C’est dans cette grande ville Turque qu’est né en 1981 le bédéiste et caricaturiste Ersin Karabulut. Il a étudié le graphisme puis il a rejoint le magazine « Penguen » qui se situait dans le quartier branché de Beyoğlu. L’environnement où l’auteur a grandi, lui a permis de s’imprégner et de lire des Mags de BD, qui, dit-il, sont suivis régulièrement et qui forgent les opinions.
Dès les premières pages de Journal inquiet d’Istanbul[5], Ersin dresse avec un brin d’humour les bases de ce récit autobiographique qui aborde, en partie, son parcours professionnel. Il nous raconte à travers la bande dessinée ce qui l’a secoué. Avant même d’entamer dans le premier chapitre de son ouvrage, il nous donne un aperçu de son angoisse.

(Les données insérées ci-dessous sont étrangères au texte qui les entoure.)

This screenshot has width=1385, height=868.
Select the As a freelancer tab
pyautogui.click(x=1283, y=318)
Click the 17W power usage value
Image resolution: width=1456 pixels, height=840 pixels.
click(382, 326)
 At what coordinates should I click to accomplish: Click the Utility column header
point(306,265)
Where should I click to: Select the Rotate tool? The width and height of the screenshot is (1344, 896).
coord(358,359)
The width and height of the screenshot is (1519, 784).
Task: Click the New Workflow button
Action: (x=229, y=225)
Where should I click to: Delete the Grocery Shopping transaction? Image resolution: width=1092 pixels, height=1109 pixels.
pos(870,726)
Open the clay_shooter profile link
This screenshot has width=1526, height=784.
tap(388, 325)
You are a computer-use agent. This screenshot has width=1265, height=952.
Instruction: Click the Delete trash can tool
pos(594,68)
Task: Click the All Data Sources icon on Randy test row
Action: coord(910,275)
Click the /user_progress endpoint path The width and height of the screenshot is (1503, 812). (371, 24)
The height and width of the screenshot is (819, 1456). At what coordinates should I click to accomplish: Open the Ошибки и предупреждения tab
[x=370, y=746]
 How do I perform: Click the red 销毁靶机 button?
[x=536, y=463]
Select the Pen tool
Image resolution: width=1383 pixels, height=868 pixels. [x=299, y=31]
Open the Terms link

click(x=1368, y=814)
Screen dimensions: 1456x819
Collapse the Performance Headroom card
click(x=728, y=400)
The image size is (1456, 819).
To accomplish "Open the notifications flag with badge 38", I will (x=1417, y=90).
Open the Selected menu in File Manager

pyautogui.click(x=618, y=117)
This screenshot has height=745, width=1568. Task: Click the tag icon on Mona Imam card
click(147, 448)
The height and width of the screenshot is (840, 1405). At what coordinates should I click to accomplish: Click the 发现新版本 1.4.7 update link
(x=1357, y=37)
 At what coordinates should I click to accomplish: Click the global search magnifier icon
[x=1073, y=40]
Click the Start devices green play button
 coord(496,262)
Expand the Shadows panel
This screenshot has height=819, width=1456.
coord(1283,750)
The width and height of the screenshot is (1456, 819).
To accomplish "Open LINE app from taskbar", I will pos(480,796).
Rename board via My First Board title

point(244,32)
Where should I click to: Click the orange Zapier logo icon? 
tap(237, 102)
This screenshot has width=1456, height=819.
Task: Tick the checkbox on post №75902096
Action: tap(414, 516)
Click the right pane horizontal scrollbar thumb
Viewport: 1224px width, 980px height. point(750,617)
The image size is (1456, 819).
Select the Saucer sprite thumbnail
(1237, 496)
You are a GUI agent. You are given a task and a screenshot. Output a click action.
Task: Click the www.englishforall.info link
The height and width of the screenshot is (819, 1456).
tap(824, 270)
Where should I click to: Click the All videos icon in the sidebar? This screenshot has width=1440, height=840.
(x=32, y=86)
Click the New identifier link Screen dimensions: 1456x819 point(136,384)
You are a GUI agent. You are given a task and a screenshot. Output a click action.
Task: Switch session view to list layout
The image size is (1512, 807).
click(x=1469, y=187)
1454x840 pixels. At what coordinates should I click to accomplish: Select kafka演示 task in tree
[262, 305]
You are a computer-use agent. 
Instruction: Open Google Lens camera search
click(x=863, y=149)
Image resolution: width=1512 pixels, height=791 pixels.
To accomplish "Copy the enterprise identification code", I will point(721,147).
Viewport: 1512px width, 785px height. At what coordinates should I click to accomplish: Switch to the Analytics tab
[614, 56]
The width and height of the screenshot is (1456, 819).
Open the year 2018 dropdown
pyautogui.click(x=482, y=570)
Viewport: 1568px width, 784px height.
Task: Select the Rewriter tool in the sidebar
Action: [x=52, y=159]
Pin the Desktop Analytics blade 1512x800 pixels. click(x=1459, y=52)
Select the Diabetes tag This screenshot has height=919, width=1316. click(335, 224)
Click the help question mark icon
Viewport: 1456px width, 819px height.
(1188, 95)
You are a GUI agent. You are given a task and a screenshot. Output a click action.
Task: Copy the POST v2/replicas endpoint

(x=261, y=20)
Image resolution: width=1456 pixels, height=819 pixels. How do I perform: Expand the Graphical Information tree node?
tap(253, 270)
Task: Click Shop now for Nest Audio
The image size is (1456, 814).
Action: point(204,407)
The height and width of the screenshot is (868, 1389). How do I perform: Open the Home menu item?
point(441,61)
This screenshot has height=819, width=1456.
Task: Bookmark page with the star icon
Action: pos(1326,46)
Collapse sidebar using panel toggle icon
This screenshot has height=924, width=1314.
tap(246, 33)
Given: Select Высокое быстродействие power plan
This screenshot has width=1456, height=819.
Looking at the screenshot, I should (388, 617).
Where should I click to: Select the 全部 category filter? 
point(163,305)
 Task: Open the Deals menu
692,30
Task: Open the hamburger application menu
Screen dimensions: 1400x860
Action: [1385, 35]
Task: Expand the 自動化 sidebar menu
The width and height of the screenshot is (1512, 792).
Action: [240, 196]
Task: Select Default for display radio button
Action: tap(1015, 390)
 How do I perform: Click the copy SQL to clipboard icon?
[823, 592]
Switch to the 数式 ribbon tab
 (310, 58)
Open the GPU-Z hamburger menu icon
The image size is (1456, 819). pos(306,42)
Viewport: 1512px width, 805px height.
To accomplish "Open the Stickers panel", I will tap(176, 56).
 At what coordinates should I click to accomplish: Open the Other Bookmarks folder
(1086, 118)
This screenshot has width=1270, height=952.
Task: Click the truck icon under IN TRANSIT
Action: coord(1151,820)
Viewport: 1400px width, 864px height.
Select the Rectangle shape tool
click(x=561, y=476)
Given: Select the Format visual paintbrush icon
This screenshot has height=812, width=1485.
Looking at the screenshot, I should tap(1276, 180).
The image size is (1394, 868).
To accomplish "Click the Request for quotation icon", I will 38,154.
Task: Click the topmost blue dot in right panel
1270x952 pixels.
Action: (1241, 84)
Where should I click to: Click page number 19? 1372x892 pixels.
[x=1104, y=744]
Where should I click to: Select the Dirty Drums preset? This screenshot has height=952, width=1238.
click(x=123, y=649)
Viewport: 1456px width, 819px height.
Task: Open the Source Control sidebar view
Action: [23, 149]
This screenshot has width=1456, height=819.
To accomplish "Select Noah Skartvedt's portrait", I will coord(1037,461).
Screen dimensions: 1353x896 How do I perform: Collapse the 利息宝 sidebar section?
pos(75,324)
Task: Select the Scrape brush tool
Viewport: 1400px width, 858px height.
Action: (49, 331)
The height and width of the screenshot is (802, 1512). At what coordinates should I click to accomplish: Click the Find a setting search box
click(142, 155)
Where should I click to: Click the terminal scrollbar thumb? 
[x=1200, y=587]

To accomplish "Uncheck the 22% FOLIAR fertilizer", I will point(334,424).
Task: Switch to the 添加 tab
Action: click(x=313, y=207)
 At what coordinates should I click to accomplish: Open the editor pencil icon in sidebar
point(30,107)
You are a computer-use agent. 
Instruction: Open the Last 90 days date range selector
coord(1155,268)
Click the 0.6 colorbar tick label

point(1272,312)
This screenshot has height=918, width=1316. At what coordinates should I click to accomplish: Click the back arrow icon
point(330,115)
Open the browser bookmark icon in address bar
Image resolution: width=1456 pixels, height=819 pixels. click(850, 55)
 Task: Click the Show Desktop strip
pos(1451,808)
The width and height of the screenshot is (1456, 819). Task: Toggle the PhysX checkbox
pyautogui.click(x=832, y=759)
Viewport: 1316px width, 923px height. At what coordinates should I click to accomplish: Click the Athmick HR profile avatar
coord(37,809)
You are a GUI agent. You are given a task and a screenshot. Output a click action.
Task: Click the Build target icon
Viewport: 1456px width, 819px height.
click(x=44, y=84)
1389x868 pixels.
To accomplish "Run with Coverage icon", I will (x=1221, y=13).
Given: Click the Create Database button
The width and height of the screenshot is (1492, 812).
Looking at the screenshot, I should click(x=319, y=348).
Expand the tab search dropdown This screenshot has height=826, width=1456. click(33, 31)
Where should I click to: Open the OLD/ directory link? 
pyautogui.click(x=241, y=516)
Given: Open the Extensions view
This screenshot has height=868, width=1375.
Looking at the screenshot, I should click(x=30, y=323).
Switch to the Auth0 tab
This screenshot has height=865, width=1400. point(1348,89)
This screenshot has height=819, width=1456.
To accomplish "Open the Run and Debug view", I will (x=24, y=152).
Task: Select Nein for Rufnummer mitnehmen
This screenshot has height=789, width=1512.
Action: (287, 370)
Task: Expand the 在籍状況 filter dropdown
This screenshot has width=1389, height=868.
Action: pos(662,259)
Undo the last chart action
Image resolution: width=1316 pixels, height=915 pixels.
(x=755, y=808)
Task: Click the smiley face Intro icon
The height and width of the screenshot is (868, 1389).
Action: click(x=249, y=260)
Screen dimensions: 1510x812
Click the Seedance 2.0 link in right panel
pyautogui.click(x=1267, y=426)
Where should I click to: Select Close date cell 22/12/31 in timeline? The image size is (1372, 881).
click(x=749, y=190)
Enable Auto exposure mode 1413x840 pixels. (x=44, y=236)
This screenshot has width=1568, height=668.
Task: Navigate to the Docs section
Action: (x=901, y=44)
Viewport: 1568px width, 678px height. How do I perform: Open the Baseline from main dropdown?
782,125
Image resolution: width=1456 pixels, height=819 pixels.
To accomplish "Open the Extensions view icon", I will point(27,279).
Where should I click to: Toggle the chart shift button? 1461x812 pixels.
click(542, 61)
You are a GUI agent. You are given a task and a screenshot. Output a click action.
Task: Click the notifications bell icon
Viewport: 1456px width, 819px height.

Lui qui est né à Istanbul et qui fait partie de cette ville, vient d’atterrir à Los Angeles en partance de sa Turquie natale. Pourquoi avoir quitté son pays ?
Cet exil d’un lieu vers un autre, est une occasion de passer en revue toute une décennie (la sienne et celle de son pays) à travers son journal.
Petit rappel des faits : il a fondé en 2007 avec une bande de copains l’hebdomadaire satirique « Uykusuz » (qui signifie en turc insomniaque). Le magazine est devenu rapidement une référence au moment où le contexte politique a commencé à changer avec l’arrivée au pouvoir du Président Recep Tayyip Erdoğan.
Les changements politiques, ont redéfinit peu à peu le cadre dans lequel il voulait s’exprimer. Les regards accusateurs ont d’abord envahis son quotidien, avant que les lieux qui lui étaient familiers ne deviennent étrangers. Cette ville où il s’est épanoui jadis le traine désormais vers des abîmes. À l’image de son journal, il est devenu « insomniaque ».
Devoir de mémoire
Tout comme l’auteur Sélim Nassib, les dessinateurs Salim Zerrouki, et Ersin Karabulut ont voulu partager des bribes de leur vécu en « racontant » leur ville. Pour y arriver, chacun a pris la direction qui lui permettait de partager certaines émotions.
-L’Algérien Salim Zerrouki, a choisi de donner vie au bâtiment où il a passé une grande partie de sa vie pour raconter avec humour des moments importants de sa vie et qui coïncidaient avec une période sombre de l’histoire de l’Algérie.
-Tel un guide touristique, le Libanais Sélim Nassib, nous a embarqué à bord d’un avion dans une quête mystique à la recherche du génie de Beyrouth, avant d’atterrir et de découvrir au détour d’une rue les couleurs et la diversité de son pays.
-Contrairement à Sélim Nassib, le Turque Ersin Karabulut a pris le chemin inverse en quittant son pays à bord d’un avion. Par la suite, il a pris le temps d’exorciser les stigmates et les cicatrices personnelles pour raconter avec des dessins ce qu’il ne peut pas dire avec des mots.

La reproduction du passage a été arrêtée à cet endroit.